- **DATASET EXTRACT**
= = = = =
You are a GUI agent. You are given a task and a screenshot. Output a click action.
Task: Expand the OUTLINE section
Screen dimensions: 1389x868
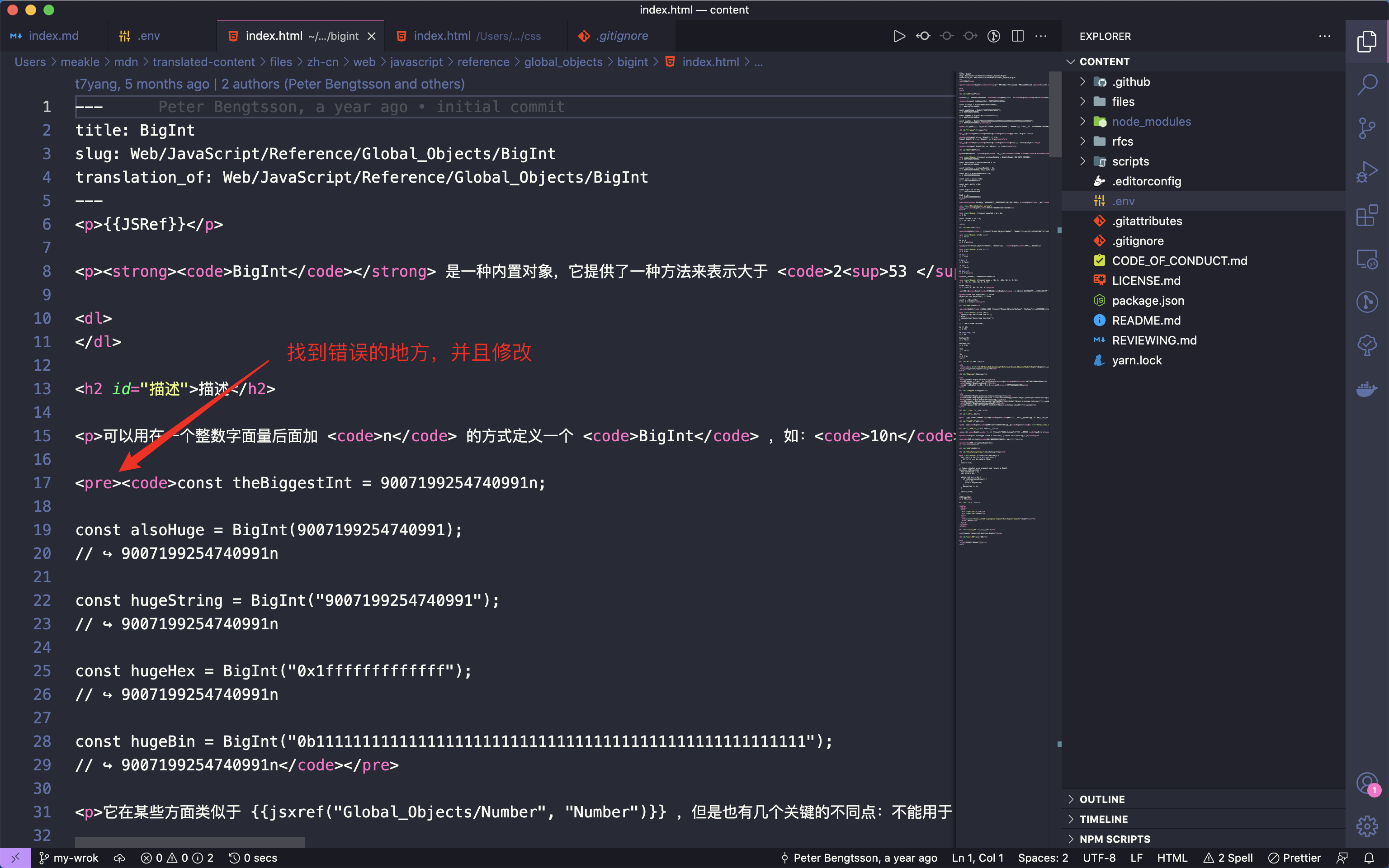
= = = = =
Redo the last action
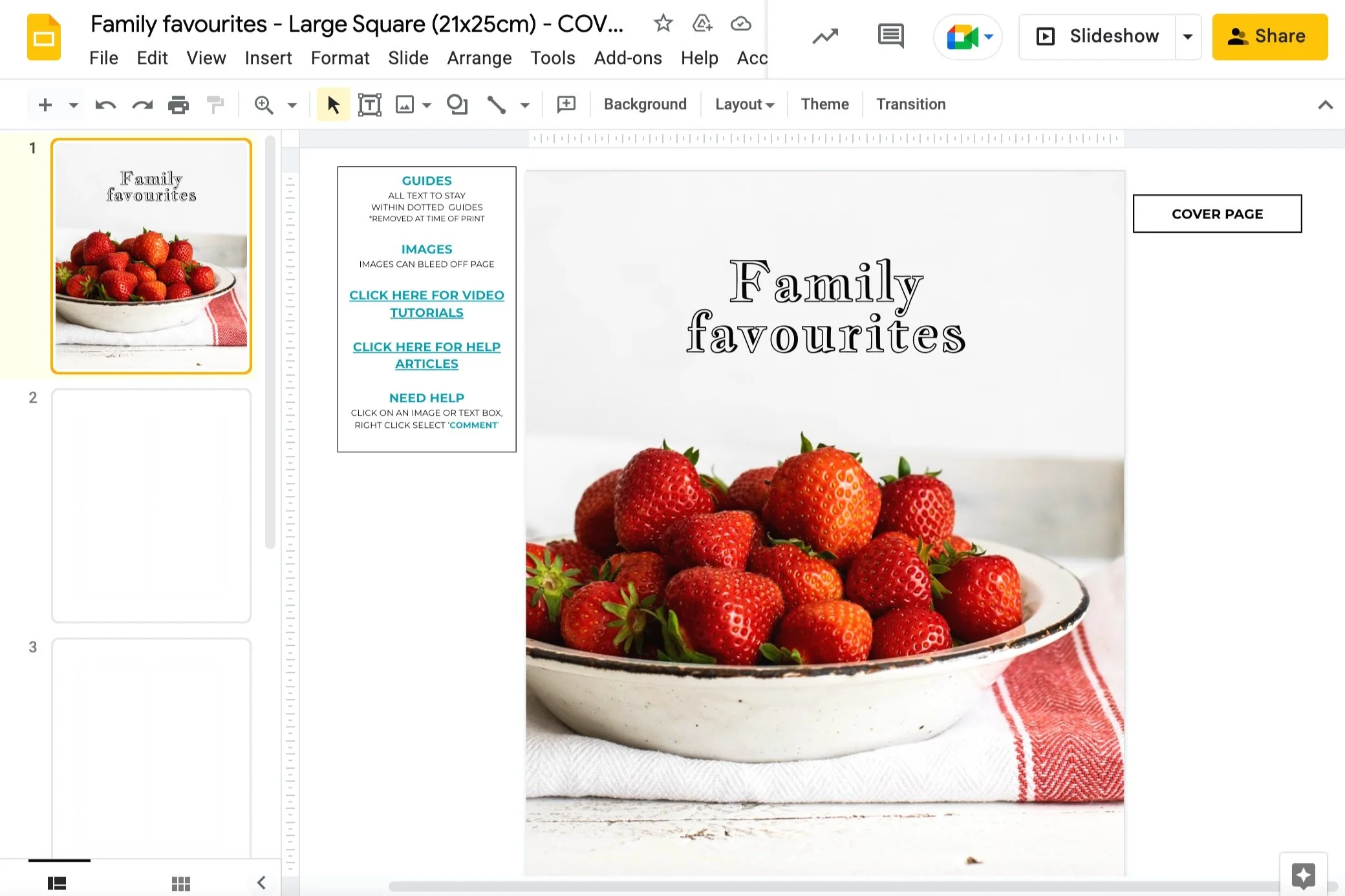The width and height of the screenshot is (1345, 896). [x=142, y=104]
= = = = =
- **EXERCISE OBJECTIVE**
For this exercise, output exactly the lines above from the line with "Task: Expand the OUTLINE section" to the line with "Screen dimensions: 1389x868", counting both, and leave out the rest.

- **RESPONSE TO THIS EXERCISE**
Task: Expand the OUTLINE section
Screen dimensions: 1389x868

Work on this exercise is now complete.